Text and item location entries:
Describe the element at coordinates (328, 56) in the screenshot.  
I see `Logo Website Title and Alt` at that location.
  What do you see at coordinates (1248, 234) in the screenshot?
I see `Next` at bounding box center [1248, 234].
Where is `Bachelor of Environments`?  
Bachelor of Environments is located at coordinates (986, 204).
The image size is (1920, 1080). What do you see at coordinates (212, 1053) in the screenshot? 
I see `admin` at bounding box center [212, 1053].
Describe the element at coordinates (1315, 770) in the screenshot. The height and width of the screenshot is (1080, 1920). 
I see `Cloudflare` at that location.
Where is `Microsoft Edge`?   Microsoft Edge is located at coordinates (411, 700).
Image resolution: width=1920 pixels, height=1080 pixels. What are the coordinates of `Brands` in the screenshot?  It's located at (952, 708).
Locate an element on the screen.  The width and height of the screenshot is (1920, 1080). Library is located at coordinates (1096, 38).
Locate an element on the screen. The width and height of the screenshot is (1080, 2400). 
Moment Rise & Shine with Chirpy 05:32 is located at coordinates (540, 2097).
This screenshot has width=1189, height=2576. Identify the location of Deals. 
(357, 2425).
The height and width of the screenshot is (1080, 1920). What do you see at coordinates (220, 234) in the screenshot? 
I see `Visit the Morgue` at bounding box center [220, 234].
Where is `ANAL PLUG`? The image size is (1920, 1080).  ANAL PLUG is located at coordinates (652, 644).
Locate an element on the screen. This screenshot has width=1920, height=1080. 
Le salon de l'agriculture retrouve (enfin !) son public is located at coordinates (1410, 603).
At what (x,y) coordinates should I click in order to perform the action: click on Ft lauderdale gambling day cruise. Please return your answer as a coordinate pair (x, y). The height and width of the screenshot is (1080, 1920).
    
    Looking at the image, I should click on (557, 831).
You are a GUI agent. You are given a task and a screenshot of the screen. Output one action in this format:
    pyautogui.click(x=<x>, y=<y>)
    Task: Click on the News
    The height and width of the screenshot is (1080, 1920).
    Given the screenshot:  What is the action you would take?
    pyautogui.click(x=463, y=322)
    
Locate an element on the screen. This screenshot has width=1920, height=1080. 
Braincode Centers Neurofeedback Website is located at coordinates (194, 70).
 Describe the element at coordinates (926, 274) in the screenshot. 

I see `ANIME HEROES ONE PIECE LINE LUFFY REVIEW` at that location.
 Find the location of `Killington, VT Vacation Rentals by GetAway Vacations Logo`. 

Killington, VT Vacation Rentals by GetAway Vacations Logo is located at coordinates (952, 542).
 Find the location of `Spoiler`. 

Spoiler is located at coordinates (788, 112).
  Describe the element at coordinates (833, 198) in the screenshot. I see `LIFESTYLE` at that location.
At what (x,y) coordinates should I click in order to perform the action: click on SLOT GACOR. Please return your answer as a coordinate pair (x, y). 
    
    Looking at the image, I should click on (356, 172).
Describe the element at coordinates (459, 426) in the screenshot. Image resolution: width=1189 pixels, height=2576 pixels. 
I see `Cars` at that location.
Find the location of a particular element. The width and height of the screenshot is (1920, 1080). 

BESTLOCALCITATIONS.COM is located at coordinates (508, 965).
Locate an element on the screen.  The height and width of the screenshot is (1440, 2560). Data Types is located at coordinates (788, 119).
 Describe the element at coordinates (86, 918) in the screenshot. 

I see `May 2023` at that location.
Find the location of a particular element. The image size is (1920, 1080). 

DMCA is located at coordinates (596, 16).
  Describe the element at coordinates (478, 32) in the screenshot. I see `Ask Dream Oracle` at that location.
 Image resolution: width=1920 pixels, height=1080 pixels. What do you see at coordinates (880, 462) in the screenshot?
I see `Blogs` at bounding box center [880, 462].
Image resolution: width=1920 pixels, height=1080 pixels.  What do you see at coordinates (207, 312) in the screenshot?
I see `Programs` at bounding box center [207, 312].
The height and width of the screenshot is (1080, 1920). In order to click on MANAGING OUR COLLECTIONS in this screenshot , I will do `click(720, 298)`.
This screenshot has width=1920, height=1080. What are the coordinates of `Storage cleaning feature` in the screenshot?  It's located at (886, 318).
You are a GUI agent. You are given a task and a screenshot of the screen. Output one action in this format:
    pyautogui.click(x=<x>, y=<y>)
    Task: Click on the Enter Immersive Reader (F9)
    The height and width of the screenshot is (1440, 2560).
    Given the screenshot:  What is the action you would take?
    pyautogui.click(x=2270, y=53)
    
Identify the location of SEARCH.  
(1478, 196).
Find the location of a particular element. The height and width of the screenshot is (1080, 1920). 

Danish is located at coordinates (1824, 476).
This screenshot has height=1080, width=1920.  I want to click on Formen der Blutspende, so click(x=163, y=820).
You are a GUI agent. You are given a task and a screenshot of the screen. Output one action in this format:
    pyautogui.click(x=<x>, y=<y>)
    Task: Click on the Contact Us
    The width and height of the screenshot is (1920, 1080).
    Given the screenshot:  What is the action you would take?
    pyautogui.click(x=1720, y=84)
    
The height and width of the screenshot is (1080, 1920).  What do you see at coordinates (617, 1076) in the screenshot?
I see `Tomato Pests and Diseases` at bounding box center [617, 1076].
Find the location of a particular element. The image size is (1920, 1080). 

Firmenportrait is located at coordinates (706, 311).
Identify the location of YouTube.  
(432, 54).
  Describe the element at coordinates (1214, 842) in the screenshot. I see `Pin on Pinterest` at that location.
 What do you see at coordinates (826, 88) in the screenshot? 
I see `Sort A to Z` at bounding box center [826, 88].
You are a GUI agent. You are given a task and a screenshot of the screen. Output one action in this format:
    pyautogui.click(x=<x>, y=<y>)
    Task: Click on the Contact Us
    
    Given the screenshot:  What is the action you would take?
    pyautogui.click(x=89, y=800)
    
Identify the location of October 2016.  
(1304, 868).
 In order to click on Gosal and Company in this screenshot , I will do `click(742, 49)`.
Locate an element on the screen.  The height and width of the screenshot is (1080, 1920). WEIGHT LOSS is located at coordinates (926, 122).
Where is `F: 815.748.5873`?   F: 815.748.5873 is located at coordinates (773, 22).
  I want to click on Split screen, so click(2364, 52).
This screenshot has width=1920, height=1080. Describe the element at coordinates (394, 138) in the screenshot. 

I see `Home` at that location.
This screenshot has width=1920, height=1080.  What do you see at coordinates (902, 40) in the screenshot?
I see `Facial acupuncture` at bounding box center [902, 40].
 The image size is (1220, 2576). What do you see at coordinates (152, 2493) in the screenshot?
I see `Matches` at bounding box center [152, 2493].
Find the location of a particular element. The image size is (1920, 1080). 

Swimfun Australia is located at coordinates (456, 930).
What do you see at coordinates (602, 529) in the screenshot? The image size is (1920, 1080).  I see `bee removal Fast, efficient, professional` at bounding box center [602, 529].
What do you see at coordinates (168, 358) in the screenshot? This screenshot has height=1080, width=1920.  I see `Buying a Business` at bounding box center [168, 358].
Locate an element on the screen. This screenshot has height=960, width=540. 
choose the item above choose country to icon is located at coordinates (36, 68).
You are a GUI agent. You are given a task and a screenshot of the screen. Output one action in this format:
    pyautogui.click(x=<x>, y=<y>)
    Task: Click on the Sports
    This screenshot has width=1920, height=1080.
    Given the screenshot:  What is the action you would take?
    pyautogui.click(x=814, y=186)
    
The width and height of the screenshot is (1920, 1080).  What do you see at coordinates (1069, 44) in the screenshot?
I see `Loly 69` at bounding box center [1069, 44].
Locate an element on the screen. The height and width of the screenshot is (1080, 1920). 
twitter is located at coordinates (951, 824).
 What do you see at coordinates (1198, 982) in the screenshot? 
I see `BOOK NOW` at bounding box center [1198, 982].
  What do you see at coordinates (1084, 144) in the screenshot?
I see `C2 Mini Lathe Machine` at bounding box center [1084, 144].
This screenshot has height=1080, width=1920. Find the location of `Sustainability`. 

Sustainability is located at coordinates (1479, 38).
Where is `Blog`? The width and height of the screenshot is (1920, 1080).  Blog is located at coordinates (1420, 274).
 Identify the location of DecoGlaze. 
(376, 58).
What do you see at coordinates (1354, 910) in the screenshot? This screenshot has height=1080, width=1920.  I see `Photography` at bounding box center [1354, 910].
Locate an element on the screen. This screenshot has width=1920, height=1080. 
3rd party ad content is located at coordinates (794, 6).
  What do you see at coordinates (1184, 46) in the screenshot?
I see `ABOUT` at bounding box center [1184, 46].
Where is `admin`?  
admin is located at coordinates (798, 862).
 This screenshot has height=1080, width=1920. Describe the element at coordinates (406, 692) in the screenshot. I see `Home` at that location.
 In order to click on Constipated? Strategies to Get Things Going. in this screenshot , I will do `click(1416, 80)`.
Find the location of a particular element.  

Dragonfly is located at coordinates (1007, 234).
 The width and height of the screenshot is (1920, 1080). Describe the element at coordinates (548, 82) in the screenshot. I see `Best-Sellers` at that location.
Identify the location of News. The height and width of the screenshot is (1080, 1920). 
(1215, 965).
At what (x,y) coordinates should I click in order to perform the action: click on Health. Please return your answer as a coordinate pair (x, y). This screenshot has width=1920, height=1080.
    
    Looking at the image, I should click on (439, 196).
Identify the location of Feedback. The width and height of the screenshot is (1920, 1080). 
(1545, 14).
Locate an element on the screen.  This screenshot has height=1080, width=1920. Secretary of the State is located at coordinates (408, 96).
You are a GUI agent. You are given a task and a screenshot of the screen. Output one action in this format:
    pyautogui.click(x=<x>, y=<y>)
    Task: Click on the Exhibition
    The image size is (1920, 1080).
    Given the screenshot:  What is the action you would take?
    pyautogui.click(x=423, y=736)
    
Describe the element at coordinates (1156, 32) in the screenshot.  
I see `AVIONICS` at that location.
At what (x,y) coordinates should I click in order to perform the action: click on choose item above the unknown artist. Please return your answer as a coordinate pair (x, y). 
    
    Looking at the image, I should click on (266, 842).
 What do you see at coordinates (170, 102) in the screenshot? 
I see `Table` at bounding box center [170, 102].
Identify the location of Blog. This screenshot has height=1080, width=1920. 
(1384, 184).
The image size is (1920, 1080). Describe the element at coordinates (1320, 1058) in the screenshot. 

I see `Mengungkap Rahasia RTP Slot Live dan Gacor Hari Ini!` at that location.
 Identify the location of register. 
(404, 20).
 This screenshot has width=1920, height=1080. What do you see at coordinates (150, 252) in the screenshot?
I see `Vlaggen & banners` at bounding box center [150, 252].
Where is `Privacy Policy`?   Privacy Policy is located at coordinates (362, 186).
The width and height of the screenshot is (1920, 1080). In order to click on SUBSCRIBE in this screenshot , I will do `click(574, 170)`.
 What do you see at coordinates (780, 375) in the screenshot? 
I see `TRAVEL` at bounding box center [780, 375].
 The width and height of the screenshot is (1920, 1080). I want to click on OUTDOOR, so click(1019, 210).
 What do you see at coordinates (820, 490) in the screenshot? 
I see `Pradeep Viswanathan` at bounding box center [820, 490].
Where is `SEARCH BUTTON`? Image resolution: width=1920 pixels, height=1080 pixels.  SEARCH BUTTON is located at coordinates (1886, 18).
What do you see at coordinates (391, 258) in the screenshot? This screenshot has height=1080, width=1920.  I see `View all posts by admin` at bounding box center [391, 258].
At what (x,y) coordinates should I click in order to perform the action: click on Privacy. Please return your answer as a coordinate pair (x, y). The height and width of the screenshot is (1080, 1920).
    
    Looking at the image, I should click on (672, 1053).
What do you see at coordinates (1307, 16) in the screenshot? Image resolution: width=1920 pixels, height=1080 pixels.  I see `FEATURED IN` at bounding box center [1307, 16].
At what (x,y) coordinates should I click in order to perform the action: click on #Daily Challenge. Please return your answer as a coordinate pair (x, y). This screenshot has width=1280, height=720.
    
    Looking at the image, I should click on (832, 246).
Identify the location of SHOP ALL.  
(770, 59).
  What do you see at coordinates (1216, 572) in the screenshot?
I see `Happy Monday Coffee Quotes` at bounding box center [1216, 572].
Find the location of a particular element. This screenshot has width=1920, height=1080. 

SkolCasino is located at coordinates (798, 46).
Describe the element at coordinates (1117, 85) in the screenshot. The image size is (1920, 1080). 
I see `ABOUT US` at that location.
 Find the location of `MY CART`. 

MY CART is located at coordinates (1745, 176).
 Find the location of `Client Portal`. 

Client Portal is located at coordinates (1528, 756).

WHAT TO PRODUCE: Copy out the stretch of the records from the line that contains "Describe the element at coordinates (1315, 770)" through the line that contains "(357, 2425).", reproducing each line without any change.

REPLY TO THE TASK:
Describe the element at coordinates (1315, 770) in the screenshot. The height and width of the screenshot is (1080, 1920). 
I see `Cloudflare` at that location.
Where is `Microsoft Edge`?   Microsoft Edge is located at coordinates (411, 700).
Image resolution: width=1920 pixels, height=1080 pixels. What are the coordinates of `Brands` in the screenshot?  It's located at (952, 708).
Locate an element on the screen.  The width and height of the screenshot is (1920, 1080). Library is located at coordinates (1096, 38).
Locate an element on the screen. The width and height of the screenshot is (1080, 2400). 
Moment Rise & Shine with Chirpy 05:32 is located at coordinates (540, 2097).
This screenshot has width=1189, height=2576. Identify the location of Deals. 
(357, 2425).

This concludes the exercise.